Borrowing can be expensive & difficult for SMEs

More than 40% of the SMEs surveyed indicated their working capital needs have increased since last year. However, 29% said that they have limited or no ability to borrow short-term working capital. The situation was even more challenging for companies in the UK, where 43% said they had limited or no ability to
get financing.

SMEs looking for financing were mainly concerned about in exible and time-consuming processes to obtain funding and the increasing rate of interest requested by financial institutions.

Overall, only 48% of SMEs surveyed had access to financing at an annual percentage rate of less than 8%. Businesses in the US and the UK that can obtain funding, pay more to borrow compared to their counterparts in France, Germany and Italy.

Access and cost of borrowing vary by industry as well, with SMEs in media, retail & leisure and construction paying higher interest rates than businesses in other industries. These industries along with the food & beverage industry also have more limited ability to borrow.

Key learnings:

  • Buyers can provide access to funding at a cost that is in line with, or even less than, their suppliers’ cost of borrowing by paying their suppliers early in exchange for a discount that is agreeable to both.
  • Early payment of approved invoices adds no risk for the buyer and can significantly improve supply chain health, particularly in support of SMEs with limited or no ability to borrow.

Cash flow from operations is vital for SME funding

When asked about current sources of financing, 76% of SMEs reported that they use cash flow from operations to fund their business.
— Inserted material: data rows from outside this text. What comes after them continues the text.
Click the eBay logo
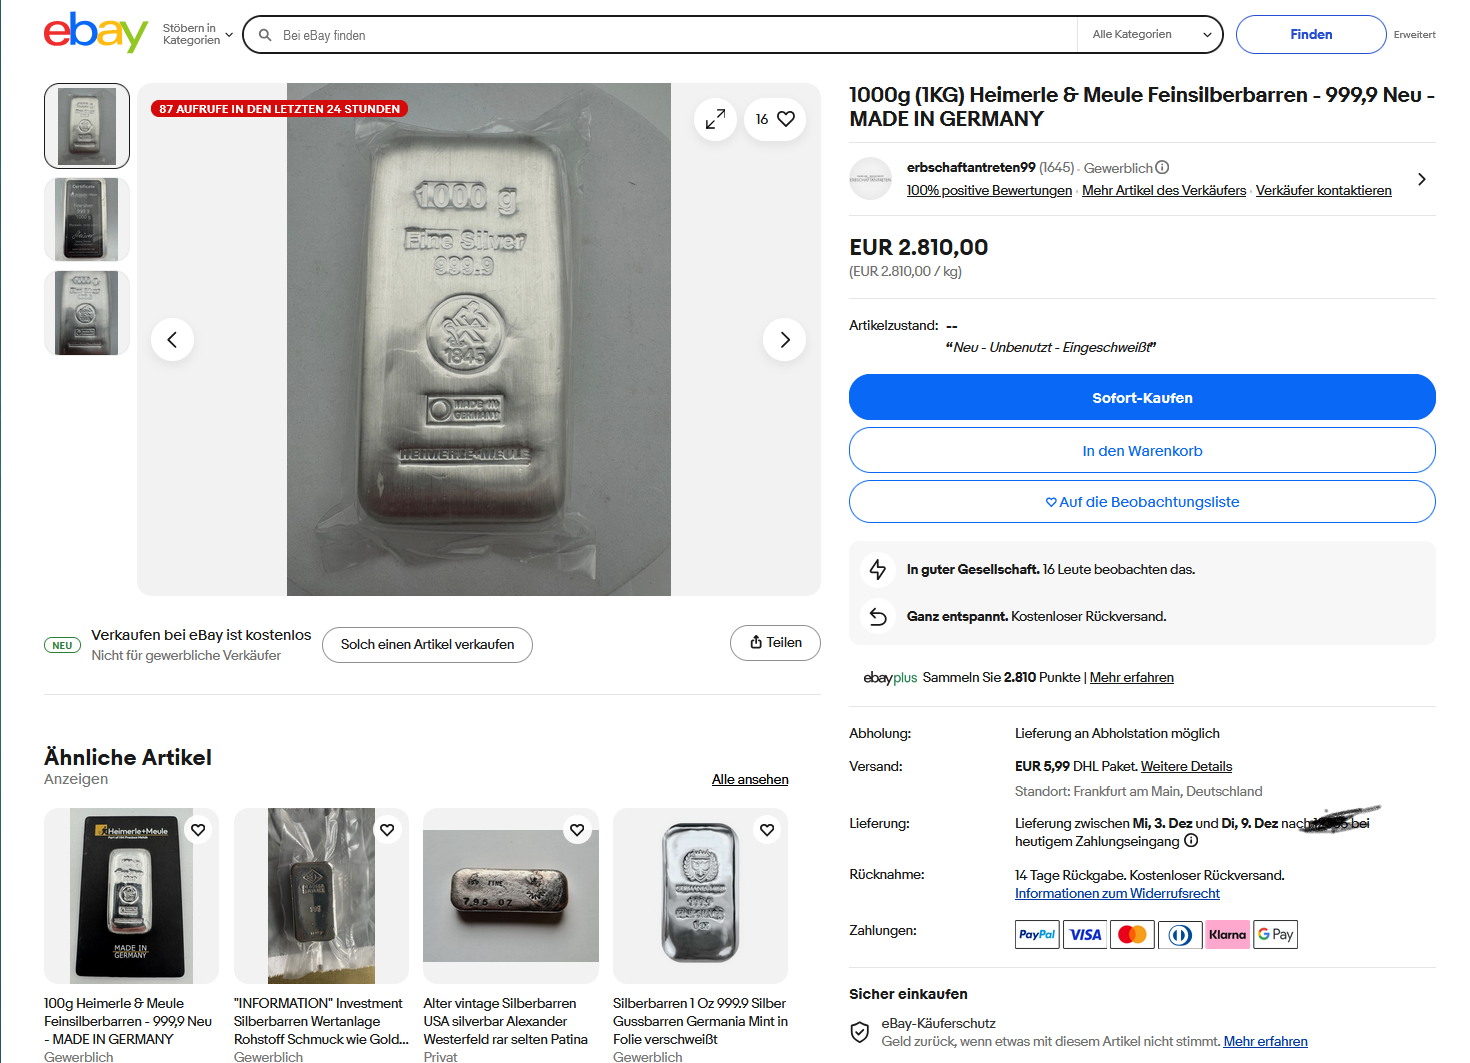 [95, 33]
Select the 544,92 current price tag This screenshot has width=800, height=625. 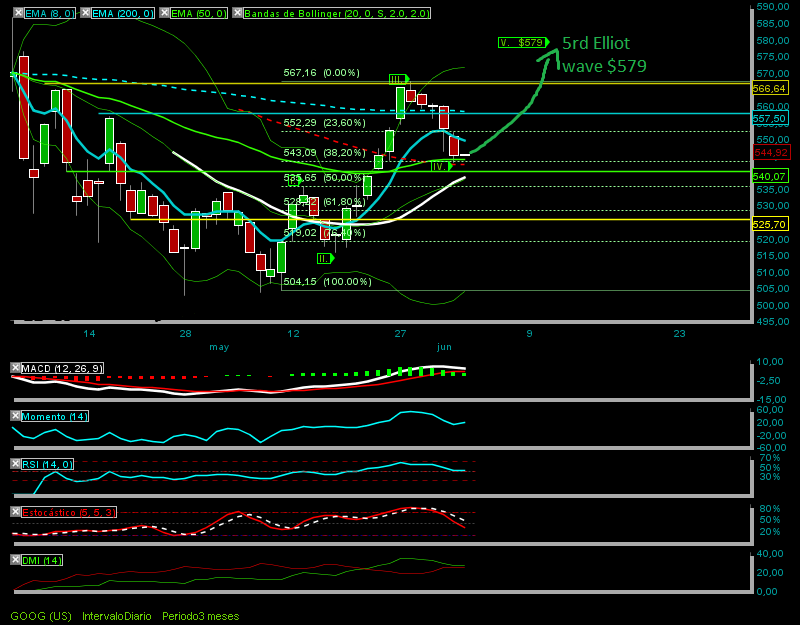coord(770,152)
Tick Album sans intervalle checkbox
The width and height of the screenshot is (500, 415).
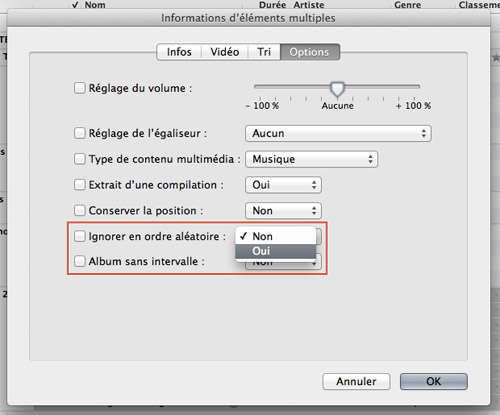tap(79, 261)
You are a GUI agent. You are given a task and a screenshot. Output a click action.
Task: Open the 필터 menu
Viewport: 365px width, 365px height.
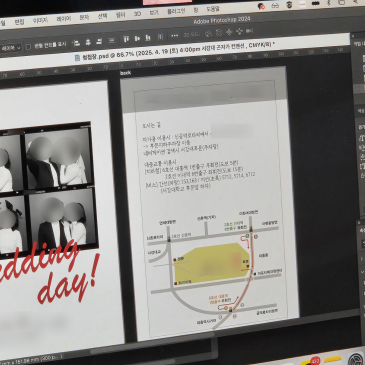click(x=120, y=15)
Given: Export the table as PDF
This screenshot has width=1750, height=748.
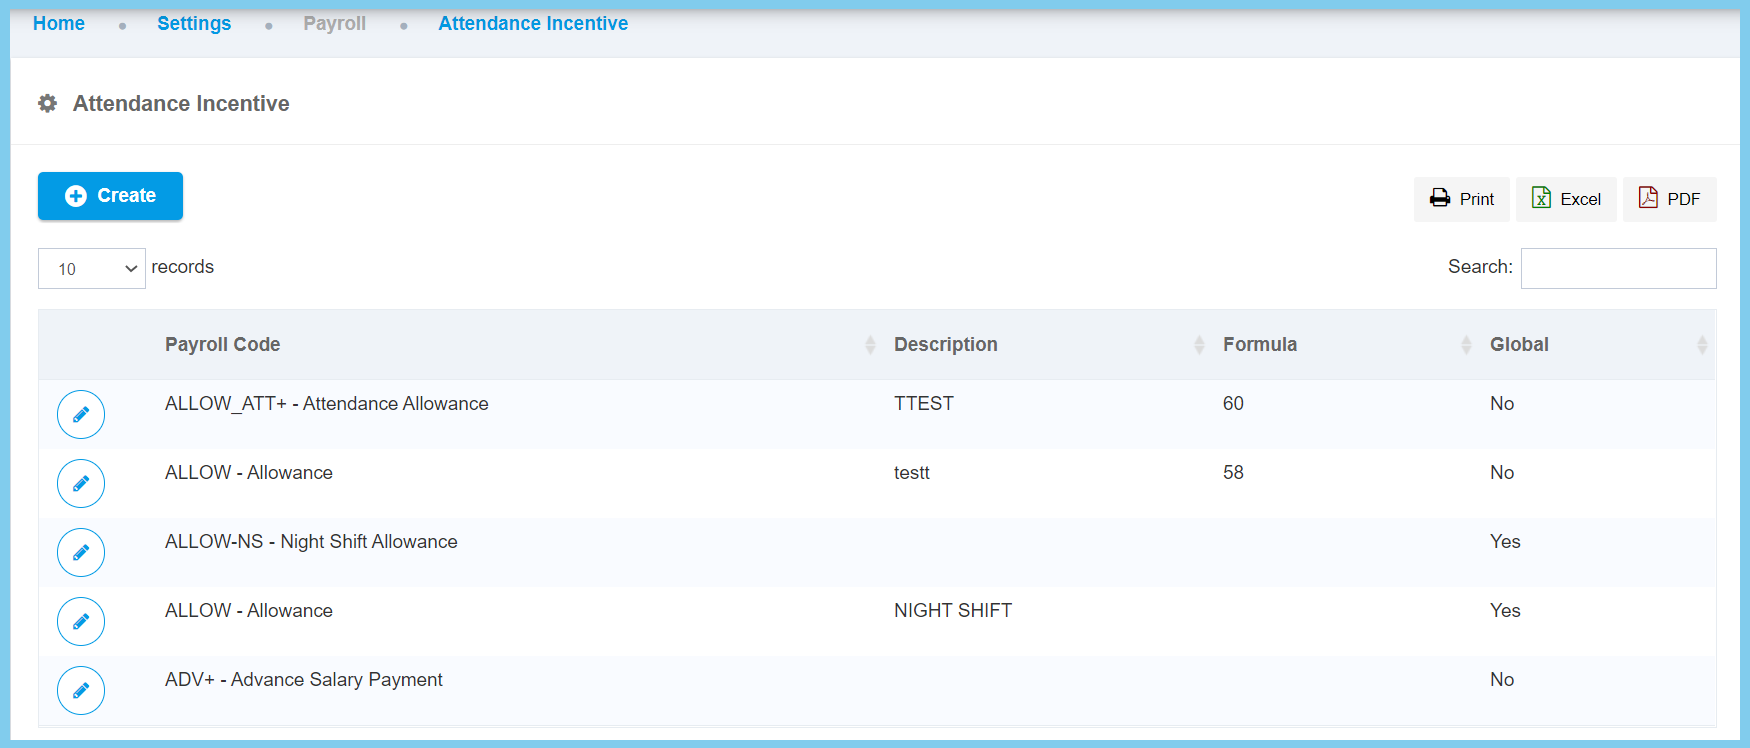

This is incredibly important for buyer companies to keep in mind when considering programs to improve the health of their supply chain.

Compared to last year, an increasing number of SMEs are looking at invoice financing solutions, with almost 20% of respondents using supply chain finance, factoring or invoice discounting to improve their working capital. Businesses in every country have also increased usage of both traditional banking and more innovative programs such as peer-to-peer lending.

  • SMEs are willing to leverage cash flow from operations via invoice discounting if they have customers willing to collaborate.
  • Early payment practices are already established with terms-based discounts, but there is a much larger opportunity to stimulate growth even further by unlocking the potential of invoices, due and owed.

SMEs focus on the future When asked their level of concern about financing long-term versus short-term growth, more than 60% of SMEs overall said they were looking ahead to the long-term working capital needs of their business. The exception was Italy, where long-term and short-term growth needs were more balanced, likely due to the economic and banking instability the country is experiencing.

Among the largest SMEs surveyed, 73% reported a focus on long-term growth.

How would SMEs spend more cash if they had it? Of the companies surveyed, 29% would purchase more inventory or equipment, 20% would invest in new technologies, 12% would invest in employees through hiring, wages, insurance, etc., and 16% would expand operations by opening a new location, exporting to new markets, etc. The majority of the companies have forward-looking plans that could benefit their business, their customers and the economy at large, if and when they are implemented.

Key learnings:

  • Buyer organizations that partner with their supply chain can encourage each other’s success and grow together.
  • Innovation drives industry advancements, so when SMEs can afford to innovate and make improvements to their business, their customers reap the benefits, too.